France - Finding Property

In France, estate agents are subject to much stricter regulations than they are in the UK. However, as you know you are paying for expertise and qualifications they can also prove to be more expensive. When you meet with an estate agent you should check that they have the ‘carte professionnelle’ which is numbered. They should also be in possession of a numbered guarantee for any funds deposited with them and be insured to hold funds. Those who do not have these are trading illegally and there are many who do try this. It is a good idea to use an estate agent that is a member of the ‘Federation Nationale de l’Immobilier’ (FNAIM).

You can use a buyer’s agent to purchase a property in France, particularly if you want the sale to go through before you are able to move to the country. As with the estate agents in general, you should make sure that the person you hire to represent you is registered.

The ‘carte professionnelle’ is issued annually and is only given to those who have provided proof that they are competent to do the job. Many estate agents who are registered have qualifications in property law or have a great deal of experience in the industry. If you ask to see the ‘carte’ then it should be produced by the agent, no questions asked. By law, a French agent is also required to display at the place of work a notice which gives details of the licence and this should also appear on their stationery, such as business cards and headed notepaper. However, the agent will only need to be registered if they are actually dealing with the sale or purchase of a property. There are many ‘agents’ who simply list properties for sale and have very little to do with the actual transaction and these do not require a license.
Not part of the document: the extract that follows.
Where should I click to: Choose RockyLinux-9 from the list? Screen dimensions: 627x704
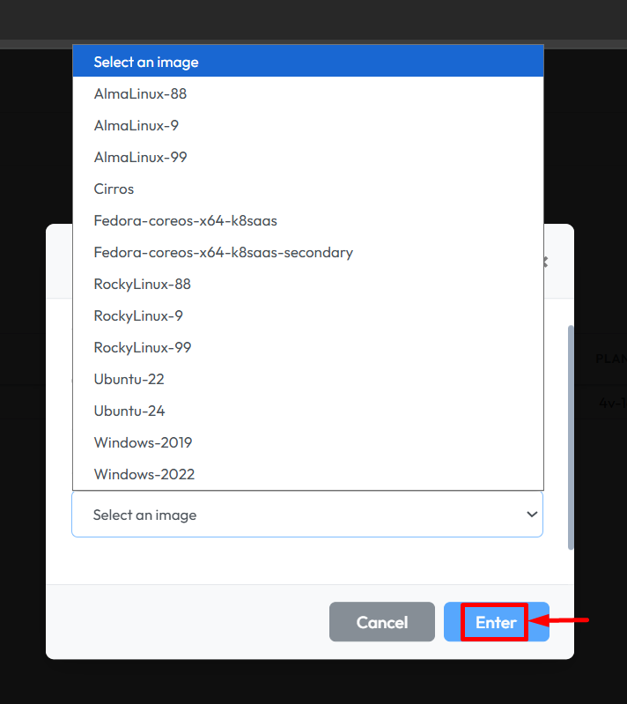pos(138,315)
French estate agents have their commission paid by the buyer rather than the seller and the amount is set out in the contract that is formed with the seller. The rates will vary from agent to agent but many will charge around 8% of the asking price, although rates of just 5% are not uncommon if the asking price is more than €100,000. The agreement will also detail if the VAT is included in the mentioned amount. If not then buyers should budget for an extra 19.6% of the set fee.
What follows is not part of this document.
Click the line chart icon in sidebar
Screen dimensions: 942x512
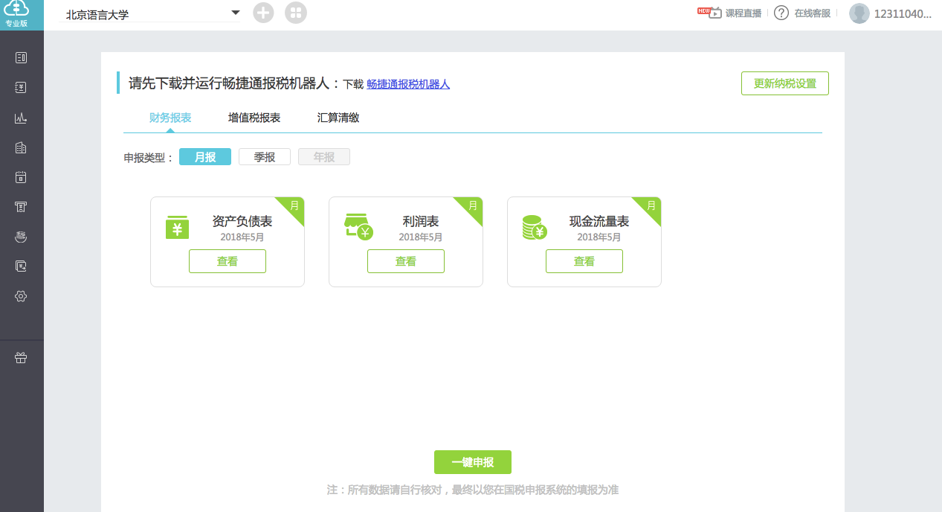coord(21,118)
There are many places now where there are properties listed for sale. The internet is the main source of information for many house hunters and there are many websites which market properties for sale. As a result there are many international websites which list properties in France such as www.findaproperty.com and various others. These are not to be confused with estate agents websites. The internet is the most convenient option for most buyers, as searches can be carried out quickly and easily and can be filtered by price and region, saving a great deal of time.

Local newspapers and regional magazines often have listings too. If you are already in France when you decide to begin searching for a property to buy then there are a number of English language publications aimed at expats which carry property listings.

Property auctions in France are becoming an increasingly popular way to find a new home and there are two types of auctions. The first is known as a voluntary auction (ajudications volontaires) and these are run through a notary. The people selling are usually those who own their own property or those who are selling the estate of a deceased person. These auctions are common after a person has died, as selling the estate this way means that the transactions are clear and there can be no disputes. The second type of auction is the judicial auction (ajudications judiciaries). These are held through a ‘tribunal de grande instance’ with the public only able to bid for a property via a lawyer. This type of auction is usually organised by the courts and may be held if a person has lost their house through bankruptcy or if a will has been disputed. Most people who search for property and buy at an auction will do so through a voluntary auction and the local notaries are the best people to ask for details on the next auction.